玉绮瞧着疑惑,不知姑娘想做什么,只待萧娘把一盒子沉甸甸的首饰塞在自己的手上时,玉绮才开始慌乱,问道:“姑娘,您这是……”
萧娘对上这张巴掌大的瓷白小脸,微微笑道:“玉绮,你自小从我一起长大。这么多年来,你尽心尽力伺候我和我娘亲,萧娘着实不知道该如何感激。只是日后如若我去到哪里,你定要替我好好照顾我娘亲,玉绮,知道吗?“
玉绮一听,着实吓到了,眼圈一下子红了一圈。
“姑娘,你这是说什么话呢?你要去哪里?玉绮不明白。”
萧娘握着小盒子紧了紧,晓得玉绮经不起吓,便道:“我是说待我出嫁后,玉绮你要好生照顾大福晋,勿让大福晋被欺负,知道吗?”

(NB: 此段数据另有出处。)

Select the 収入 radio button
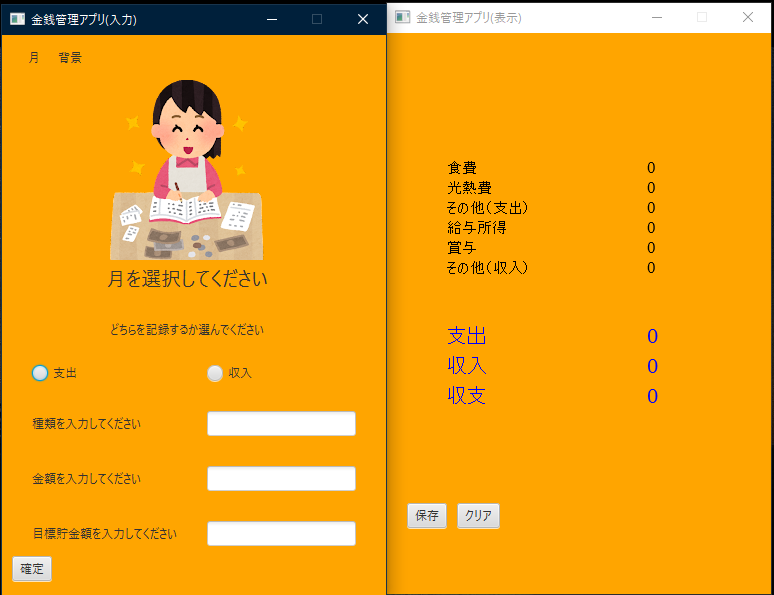Screen dimensions: 774x595 215,373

听姑娘这么一说,玉绮脸色才好些,只是情绪还没缓过来,说话也一抽一抽的。
“姑娘您不用担心,玉绮一定会好生照顾大福晋的,只是姑娘看您说的这般严重,往后您若是嫁人了,也可以常常回萧府,大福晋会记挂您的。”
萧娘淡淡笑了下,不再说话。
燕京城皇宫禁地,官家之女但凡入了,又有几个可有返回之日。入宫女子若不是在皇帝后宫步步高升,或偶有攀得贵人相助便能一世荣华,便是在浣衣房等下等秀女之处孤独终老,不见天日。
不过好在有段岭。
就在萧娘想得入神之时,外头处的帘子被秦氏掀开。
萧娘抬眸看向娘亲,眼睛弯了弯,亮晶晶的,甜甜喊了一声:“娘亲。”
“丫头,天色这儿晚了,怎么还不上榻?”秦氏见女儿还坐在那处,眉头微拧。
“女儿这不是睡不着吗?”萧娘眨眨眼,似有刺痛和酸涩。便弯腰拼命往秦氏的怀里钻,活脱脱一个小无赖,“娘亲,女儿知刘三娘是娘亲的贴身丫鬟,情同姐妹。前几天女儿勒令把刘三娘放在娘亲身边,好生伺候,娘亲往后就不寂寞了。”